Total misery? True, the people in the camp have nowhere else to go, presumably their houses have been destroyed, or they may have been renters in the first place, now without money to pay the inflated rents if they can find one. But outside the well-organised, well-lit, well-managed and well-provided Camp Corail another camp has been established, a camp of makeshift tents, - by far not as nice as the Chinese-made cylindrical tents -, pitched on unstable slopes, with no facilities what-so-ever. Camp Obama, say some, in an attempt to beef up its importance, but otherwise referred to as the other camp, populated by anywhere between 5,000 and 8,500 squatters, hopefuls who reckon that sitting so close to the source of distributions, one day they may get in and benefit as well. One day they may belong to the lucky ones in Camp Corail. Really. Total misery indeed. If you have nothing, and you have nothing to loose, even Corail looks a great opportunity.

See for yourself.

(1) the road to Corail, if you look carefully you see the cactuses. This is semi-desert, just some scrub is growing here, but nothing else. Even the donkeys are unimpressed.

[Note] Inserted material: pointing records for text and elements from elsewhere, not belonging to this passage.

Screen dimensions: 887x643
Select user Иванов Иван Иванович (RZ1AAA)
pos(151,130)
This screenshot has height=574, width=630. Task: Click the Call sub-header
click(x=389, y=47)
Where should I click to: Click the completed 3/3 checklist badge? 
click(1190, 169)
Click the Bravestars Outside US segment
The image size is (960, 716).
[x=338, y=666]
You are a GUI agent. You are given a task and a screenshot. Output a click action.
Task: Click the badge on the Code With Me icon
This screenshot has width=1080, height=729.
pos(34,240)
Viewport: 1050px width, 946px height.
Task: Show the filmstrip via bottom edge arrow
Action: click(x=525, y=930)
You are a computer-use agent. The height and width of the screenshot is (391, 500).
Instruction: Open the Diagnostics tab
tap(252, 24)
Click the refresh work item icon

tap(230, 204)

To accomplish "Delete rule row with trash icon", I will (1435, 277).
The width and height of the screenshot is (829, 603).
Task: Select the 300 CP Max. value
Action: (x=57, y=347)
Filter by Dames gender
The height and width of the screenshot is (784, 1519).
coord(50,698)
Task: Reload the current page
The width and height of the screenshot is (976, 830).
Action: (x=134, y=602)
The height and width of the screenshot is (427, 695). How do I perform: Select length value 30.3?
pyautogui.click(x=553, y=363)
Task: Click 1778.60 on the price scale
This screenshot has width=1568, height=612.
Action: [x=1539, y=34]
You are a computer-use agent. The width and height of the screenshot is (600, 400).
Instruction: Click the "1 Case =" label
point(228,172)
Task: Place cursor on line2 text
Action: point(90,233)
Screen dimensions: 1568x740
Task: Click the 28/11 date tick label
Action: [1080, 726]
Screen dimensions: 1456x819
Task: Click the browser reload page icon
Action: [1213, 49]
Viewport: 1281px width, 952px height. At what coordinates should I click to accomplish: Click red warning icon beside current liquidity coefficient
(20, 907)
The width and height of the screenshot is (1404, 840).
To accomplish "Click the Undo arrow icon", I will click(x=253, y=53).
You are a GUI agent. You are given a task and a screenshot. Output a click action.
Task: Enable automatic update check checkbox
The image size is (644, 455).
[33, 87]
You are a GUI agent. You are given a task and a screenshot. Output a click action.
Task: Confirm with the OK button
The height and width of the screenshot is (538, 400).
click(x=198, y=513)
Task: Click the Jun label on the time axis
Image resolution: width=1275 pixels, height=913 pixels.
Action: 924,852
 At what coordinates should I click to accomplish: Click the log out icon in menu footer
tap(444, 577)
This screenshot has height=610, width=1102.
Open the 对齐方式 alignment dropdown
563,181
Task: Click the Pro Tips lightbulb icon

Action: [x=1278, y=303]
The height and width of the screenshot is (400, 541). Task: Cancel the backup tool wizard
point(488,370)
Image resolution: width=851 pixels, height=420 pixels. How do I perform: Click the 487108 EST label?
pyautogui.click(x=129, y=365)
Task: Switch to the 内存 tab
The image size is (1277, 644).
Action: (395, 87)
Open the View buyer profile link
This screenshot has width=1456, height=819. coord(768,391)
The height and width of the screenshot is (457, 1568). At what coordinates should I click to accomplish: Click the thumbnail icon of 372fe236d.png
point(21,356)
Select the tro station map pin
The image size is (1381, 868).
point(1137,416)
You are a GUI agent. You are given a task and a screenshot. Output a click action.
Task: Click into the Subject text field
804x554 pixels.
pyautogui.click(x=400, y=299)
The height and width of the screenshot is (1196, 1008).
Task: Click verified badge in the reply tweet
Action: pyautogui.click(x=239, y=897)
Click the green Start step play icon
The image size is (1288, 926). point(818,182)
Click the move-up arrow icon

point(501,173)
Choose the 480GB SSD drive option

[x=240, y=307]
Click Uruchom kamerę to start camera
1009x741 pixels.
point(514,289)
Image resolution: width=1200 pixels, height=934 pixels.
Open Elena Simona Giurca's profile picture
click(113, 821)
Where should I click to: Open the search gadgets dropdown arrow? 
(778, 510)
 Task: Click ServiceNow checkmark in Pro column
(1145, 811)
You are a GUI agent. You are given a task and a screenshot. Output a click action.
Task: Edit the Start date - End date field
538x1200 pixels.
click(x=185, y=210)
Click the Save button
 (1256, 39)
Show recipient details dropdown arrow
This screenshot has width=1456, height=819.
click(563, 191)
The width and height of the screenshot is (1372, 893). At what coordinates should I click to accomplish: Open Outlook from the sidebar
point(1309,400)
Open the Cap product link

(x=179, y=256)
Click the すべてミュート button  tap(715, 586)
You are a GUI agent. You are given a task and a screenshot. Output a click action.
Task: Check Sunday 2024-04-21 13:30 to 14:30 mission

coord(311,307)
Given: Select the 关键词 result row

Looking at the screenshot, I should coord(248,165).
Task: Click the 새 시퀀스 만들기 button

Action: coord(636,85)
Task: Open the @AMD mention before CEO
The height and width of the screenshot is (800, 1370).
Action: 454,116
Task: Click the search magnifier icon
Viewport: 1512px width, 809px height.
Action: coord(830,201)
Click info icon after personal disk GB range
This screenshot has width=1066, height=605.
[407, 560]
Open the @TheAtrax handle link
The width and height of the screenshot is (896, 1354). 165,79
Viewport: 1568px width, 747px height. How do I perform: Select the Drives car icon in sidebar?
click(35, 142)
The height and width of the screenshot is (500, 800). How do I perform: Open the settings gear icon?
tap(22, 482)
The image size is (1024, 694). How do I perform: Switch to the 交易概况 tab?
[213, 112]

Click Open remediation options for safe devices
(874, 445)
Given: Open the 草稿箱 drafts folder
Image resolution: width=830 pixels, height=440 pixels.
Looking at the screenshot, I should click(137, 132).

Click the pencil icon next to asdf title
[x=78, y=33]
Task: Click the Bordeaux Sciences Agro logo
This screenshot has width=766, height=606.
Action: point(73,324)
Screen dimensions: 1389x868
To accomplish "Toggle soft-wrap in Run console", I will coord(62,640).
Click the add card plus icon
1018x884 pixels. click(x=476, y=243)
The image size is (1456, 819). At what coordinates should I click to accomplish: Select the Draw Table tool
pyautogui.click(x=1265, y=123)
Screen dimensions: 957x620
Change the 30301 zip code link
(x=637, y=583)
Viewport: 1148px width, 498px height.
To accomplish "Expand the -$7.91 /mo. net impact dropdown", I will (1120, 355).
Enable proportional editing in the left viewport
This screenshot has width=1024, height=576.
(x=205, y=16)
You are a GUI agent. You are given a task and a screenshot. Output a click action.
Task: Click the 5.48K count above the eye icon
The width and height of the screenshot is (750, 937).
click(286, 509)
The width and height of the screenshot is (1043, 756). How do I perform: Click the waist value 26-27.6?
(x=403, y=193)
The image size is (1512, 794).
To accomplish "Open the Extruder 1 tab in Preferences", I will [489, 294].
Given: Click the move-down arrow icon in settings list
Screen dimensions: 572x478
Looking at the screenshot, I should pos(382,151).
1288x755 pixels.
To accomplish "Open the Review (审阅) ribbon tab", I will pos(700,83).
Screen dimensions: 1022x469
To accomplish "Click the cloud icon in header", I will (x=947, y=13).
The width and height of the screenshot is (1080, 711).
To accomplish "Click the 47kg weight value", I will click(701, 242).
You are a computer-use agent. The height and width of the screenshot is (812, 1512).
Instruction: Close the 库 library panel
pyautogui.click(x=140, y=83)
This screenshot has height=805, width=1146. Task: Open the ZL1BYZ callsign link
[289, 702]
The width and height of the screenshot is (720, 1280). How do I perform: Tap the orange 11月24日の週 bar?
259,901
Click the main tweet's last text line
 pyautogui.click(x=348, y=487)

(2) and there it is! Coreil! Hurray, hurray. (3) Look at the size of the tents, and the space in between them, the broad avenue. You haven't seen anything like this yet, on the photos of other camps I showed you, no?

(4, 5) Obviously, people feel at home already, and start to distinguish their tents from others, even grow trees in anticipation of shade 20 years from now. They are here to stay, so much is clear!

(6) And Haiti would not be Haiti if somebody would not have started a shop, or some other business, there is a hairdresser (no, I didn't go), a beauty salon, restaurants; how they do it - and how they survive in business - I don't know.

(7, 8) My favourite business here, though, is the mobile phone charger, using a solar panel - plenty of energy there! It takes around 3 hours to recharge, but hey, look at the price, 5 Gourdes only, or 12,5 $ct (last time I wrote about this it was 15 Gourdes, in Port-au-Prince, remember?) .

(9, 10) And the water and sanitation facilities, brand-new and working well - although the first riots have been reported already because the NGO providing this service refuses to pay for latrine and water attendants, they think that should be a voluntary job.

(11, 12, 13) After so much grey camp pictures - never mind the trees - a bit of human touch, our child-friendly space, including some of the children, to add a bit of colour to this page.

(14, 15) and Camp Obama in the back, quite a contrast with the model camp, right? Apparently, the squatters come from villages in the neighbourhood, but also from Port-au-Prince and other towns, chasing the opportunity.